Today has been one of my best days fasting that I have had. I don’t tend to fast except on days of obligation, but to focus the mind on God, it might be good to fast more often. I think I could do it tomorrow as well. I put on a nice dress, had a shower – I even walked 3 miles! What’s wrong with not eating? 🙂
I am definitely considering trying to make my Fridays permanently meat-free (as well as my usual Thursdays and Wednesdays). I mean, I can’t afford much meat as a student anyway, but limiting the amount of meat I buy can be beneficial for the environment and my giving up something I like on a long-term basis will help me to think of those who have no choice with their diets.
The only complications are when visiting friends and my tendency to have pizza on Fridays (and pizza is just bland without meat 😉 ).
Having not been to a proper Triduum before, I was surprised by the feet-washing part of the liturgy for the Celebration of the and the little note in today’s Mass saying “If you would like, like may follow the ancient tradition of removing your shoes before the Cross.” Surprised, but delighted, though. One of the reasons I was drawn to the Catholic Church is because I have always been naturally traditionally-minded.
I took off my shoes. Not just because it’s something different, but because of how it made me feel in relation to the Cross. Taking my shoes off meant respecting the ground on which Christ walked, setting God apart from mortals. It meant showing belief with my whole body, not just my voice and my mind.
What’s more, this Lent has brought me closer to the Church community. Not just with those I know from Sunday Mass and the musicians and readers there, but also the strangers I have sat next to these last couple of days. They’re not the people I would normally spend time with – or even see in daily life – but we know we are united through Christ, and that can bring a sense of community to anyone.
With each service, reading, performance I am part of, I feel closer and closer to God this time of the year. With it is a sense of Peace, that post-Eucharist floatiness, a mix of prayerfulness and quiet. Of all the emotions, this is the one that hits me the greatest after Mass, but I honestly could not wish for more.
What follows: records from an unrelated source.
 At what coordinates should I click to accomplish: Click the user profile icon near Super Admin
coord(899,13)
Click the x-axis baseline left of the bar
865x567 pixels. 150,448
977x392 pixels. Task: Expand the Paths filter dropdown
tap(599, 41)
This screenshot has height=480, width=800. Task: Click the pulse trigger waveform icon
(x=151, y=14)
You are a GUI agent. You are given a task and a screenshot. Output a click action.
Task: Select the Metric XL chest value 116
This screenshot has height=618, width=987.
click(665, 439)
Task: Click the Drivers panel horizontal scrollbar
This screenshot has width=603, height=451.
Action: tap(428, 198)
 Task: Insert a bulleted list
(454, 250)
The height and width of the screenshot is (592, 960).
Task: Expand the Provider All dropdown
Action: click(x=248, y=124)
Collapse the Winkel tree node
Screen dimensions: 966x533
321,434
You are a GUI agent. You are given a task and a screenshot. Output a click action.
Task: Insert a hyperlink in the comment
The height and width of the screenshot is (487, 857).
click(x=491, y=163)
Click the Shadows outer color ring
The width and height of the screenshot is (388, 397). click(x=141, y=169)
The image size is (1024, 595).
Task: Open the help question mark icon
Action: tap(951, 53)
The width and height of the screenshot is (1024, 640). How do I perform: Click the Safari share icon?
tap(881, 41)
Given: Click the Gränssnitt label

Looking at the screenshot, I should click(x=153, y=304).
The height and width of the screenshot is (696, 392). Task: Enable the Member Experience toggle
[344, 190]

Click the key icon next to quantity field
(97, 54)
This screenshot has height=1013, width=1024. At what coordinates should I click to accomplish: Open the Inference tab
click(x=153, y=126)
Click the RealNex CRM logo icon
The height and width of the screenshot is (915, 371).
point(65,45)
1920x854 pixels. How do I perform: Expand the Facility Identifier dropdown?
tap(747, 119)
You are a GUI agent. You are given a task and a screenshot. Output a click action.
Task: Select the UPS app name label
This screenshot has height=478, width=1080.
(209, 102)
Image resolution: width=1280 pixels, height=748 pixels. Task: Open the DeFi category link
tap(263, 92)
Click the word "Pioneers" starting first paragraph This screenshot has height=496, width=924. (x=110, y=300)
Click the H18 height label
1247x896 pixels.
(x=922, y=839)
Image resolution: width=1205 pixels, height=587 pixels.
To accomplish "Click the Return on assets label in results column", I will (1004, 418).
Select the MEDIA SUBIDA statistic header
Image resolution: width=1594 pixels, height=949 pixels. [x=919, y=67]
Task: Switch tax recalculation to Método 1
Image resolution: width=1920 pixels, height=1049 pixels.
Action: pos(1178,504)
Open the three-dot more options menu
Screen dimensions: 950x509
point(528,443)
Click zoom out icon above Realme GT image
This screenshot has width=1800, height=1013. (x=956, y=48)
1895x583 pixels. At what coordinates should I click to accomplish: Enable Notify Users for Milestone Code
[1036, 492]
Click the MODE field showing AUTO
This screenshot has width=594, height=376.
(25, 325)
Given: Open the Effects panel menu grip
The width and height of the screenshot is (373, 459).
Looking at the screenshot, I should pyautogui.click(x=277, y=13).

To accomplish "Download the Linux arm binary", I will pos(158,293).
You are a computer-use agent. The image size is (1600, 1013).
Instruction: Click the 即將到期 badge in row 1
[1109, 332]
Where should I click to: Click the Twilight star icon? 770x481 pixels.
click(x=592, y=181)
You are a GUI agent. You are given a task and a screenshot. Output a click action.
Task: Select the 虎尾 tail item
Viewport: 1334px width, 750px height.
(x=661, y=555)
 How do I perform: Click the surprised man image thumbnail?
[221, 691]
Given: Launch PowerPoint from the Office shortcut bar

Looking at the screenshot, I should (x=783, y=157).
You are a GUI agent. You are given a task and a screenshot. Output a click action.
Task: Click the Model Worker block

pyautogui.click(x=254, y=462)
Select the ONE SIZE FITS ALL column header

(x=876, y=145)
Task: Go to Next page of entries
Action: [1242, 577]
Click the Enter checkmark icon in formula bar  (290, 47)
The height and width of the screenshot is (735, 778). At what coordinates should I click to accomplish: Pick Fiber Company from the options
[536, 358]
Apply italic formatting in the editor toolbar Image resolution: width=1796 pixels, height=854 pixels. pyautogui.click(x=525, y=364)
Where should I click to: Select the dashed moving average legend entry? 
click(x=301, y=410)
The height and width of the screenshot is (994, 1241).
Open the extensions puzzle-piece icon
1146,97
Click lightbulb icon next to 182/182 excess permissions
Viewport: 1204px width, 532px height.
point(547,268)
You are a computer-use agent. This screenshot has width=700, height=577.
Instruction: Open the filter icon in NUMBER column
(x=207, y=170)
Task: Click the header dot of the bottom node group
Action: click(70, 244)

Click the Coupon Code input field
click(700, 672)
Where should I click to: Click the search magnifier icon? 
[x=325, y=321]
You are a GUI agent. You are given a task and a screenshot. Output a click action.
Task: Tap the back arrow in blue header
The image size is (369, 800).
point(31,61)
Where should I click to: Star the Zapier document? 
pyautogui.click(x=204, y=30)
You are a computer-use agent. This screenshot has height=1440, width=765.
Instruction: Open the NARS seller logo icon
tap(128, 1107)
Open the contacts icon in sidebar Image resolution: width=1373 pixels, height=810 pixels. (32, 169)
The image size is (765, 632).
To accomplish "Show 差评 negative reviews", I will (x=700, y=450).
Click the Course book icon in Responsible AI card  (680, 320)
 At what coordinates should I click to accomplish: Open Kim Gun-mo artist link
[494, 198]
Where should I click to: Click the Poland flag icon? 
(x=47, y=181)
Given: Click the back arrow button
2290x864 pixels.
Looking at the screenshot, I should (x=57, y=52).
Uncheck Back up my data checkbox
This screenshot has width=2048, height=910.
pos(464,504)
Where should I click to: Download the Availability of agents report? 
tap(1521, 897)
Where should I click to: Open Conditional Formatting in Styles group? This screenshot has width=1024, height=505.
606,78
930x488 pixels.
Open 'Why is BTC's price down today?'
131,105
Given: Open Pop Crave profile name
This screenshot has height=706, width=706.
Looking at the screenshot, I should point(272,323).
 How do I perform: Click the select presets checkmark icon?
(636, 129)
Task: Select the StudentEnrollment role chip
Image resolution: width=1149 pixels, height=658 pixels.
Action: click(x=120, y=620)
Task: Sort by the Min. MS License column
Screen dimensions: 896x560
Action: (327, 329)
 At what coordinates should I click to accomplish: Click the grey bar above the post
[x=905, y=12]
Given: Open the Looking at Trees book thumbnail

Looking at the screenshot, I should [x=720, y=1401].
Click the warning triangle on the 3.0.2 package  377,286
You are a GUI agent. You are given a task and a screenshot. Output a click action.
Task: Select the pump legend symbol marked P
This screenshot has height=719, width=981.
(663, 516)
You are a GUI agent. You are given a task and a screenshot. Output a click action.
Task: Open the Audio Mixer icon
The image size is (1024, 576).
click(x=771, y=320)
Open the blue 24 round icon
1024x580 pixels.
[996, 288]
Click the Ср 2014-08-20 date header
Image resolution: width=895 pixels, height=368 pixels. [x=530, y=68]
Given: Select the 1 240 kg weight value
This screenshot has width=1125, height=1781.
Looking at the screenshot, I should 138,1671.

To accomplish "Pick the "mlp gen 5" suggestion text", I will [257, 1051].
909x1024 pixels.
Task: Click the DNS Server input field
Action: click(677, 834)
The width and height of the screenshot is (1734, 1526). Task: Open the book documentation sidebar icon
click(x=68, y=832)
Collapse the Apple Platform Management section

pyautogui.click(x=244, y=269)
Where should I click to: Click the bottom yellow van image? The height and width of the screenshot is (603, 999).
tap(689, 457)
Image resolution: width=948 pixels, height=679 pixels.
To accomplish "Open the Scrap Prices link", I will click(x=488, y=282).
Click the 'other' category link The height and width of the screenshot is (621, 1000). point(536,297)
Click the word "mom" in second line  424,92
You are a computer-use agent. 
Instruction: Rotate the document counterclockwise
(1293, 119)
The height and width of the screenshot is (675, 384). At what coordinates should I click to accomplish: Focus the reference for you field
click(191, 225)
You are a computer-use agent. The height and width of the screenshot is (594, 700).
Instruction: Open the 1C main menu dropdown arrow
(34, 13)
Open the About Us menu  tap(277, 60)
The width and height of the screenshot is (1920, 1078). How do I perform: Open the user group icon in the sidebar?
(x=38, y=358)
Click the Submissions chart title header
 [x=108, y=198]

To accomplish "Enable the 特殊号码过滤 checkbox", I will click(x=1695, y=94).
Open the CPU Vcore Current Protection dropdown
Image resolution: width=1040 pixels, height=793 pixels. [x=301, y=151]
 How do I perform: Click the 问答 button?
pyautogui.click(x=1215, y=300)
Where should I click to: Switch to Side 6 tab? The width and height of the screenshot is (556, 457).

Why sorrow? Well, this is Good Friday. Really this year have I felt the genuine sorrow of Christ’s sacrifice. No one should have to go through anything as tortuous as what He went through. Yet…indeed we still have prisoners and modern martyrs of faith, and people who suffer just for what they believe. Almost worse is it to not be able to openly practise one’s faith.
We are the lucky ones – who can go to Triduum and not find a seat because the church is so full – and we celebrate with very little prejudice. But there are so many around who cannot practise safely. Nevertheless, in Christ’s sacrifice today, He has saved us from sin.